Maybe I am just lucky, but I don't take anything when I am not traveling. I have been using the Eakin Cohesive seals for years to get a good fit around the stoma, under the flange.

I think I may have used the one piece bag for a few years when I was young, but stopped due to leakages. My advice is to try and few different options until you find an appliance that doesn't often leak. Having that constant worry would be stressful.

Wishing you all the best. 


I take everything you listed as well as some paper towels and wet wipes. I also keep disposable underpads (chux) in the car in case of a big leak. I also have an ileostomy but only change my wafer and bag every 4 days or so. Enjoy your day out!

RN, mostly retired.
Reply to kenpem

Huh. Pants=underwear. Good to remember for an American if when visiting the UK 😉

Reply to Kela

Sounds like the UKers beg to differ 😉

Reply to kenpem

So, don't leave the house in just your pants, please put on trousers first?

Reply to Winnie The Pooh

Thank you for taking the time to explain all that. So, do you register to get one of those keys? I'm confused b/c you said 400 local authorities use them, but those with disabilities don't have to wait for someone to unlock the door. Or is the 400 local authorities oversee the program in their regions? 

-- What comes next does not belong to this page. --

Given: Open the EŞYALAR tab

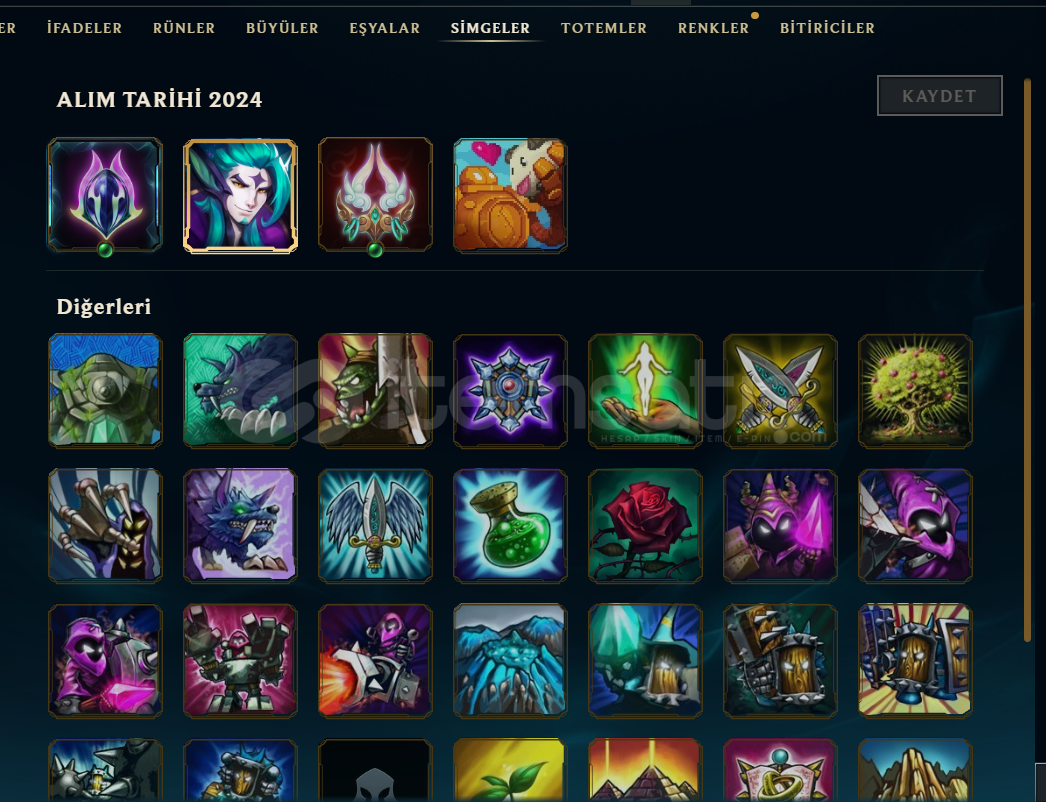Looking at the screenshot, I should point(385,28).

I have no idea why the EU wouldn't choose to use your Eurinal idea 😉

Reply to Dogen's bag

Which question of mine are you answering? Sorry, I've asked a few in this thread 😃


I always take 1 set of supplies in a zip lock baggy when I leave the house, just in case the pouch leaks.  It rarely rarely leaks but spare supplies gives me confidence to go out.        I only change my ileostomy appliance (pouch & flange) once every 6 days.  I use 3M Cavilon no sting barrier film, then Coloplast Brava Strip Paste around the stoma, Coloplast Easiflex Ostomy baseplate 14304 Extended Wear 2 piece, and a Coloplast SenSura Flex Pouch. Changing the baseplate daily is very hard on the skin, not to mention expensive and inconvenient. I hope this helps.

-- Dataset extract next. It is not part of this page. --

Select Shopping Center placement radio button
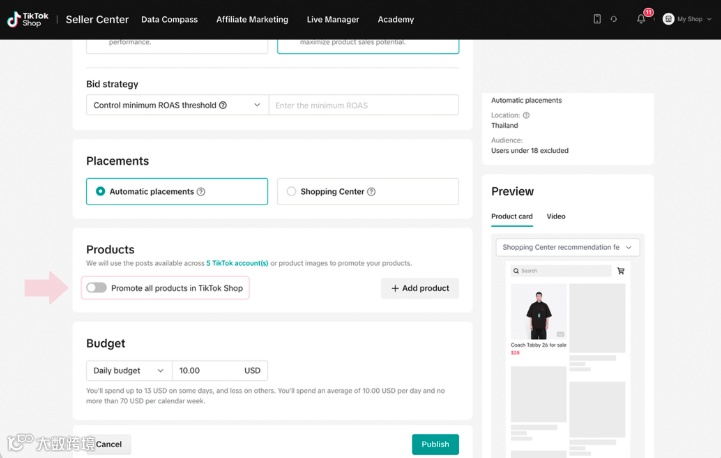 click(291, 191)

 This is such a goood question,  and as always,   responses vary, as everyone has a different  comfort level..   My name  is M arsha, and I've had my ileostomy for nearly 60 years, since I was a teen of 15..   In those  days/ dar k ages really,   we only had  " pemanent pouches",/  made of rubber, an d had to be washed and re  used.   The faceplate was plastic, and we used a flamable " glue" spread on skin/ and wafer...   had to wait to apply to skin, or it would really burn..  That was then....   I w as 16, and took nothing out with me for t he day......just a roll of tape..   That has been my go to  " survival kit",   for t he nearly 60  years.    I've had some leaks while I'm out,   but just wipe it off, and use some tape..   But reading posts f inally got to me, and I put a bag, w afer, wipes, skin prep an d t ape in my car...   Just in case...    That's the most prep ,  although I still carry a roll of tape in my purse..     When I go aaway for an overnight,   I always have a  " to go " bag packed an ready to go..... with two or t hree changes available..   (  Sometimes,   changing can get messy...and I ruin a  faceplate)...    I've gotten a lot of good advice from  suggestions of other ostomates, but in the end, it's what you the individual is comfortable with...  Best of luck..   Marsha...

Reply to Rose Bud 🌹

Same here with the doggy bags from the dollar store.
I have a small pack sack just for this. I have one precut wafer, two pouches, a barrier ring, one adhesive remove wipe and two peri-stoma wipes. 

Have not needed it yet.


I tried to keep things as simple as possible without leaving myself unprepared. I keep a folded over pre-cut pouch (1-piece) and a spare skin barrier in a large zip-lock bag that folds flat and stays in the zip compartment of my handbag. I have a small cosmetics pouch as well that holds travel size wipes, some skin prep wipes and a to-go size can of lysol that takes up very little room in the main compartment. 

I also keep a basic 'just in case' change of clothes in my car (black leggings, black tunic top and underwear along with a couple of washcloths) - right next to the first aid kit and road side safety kit, lol.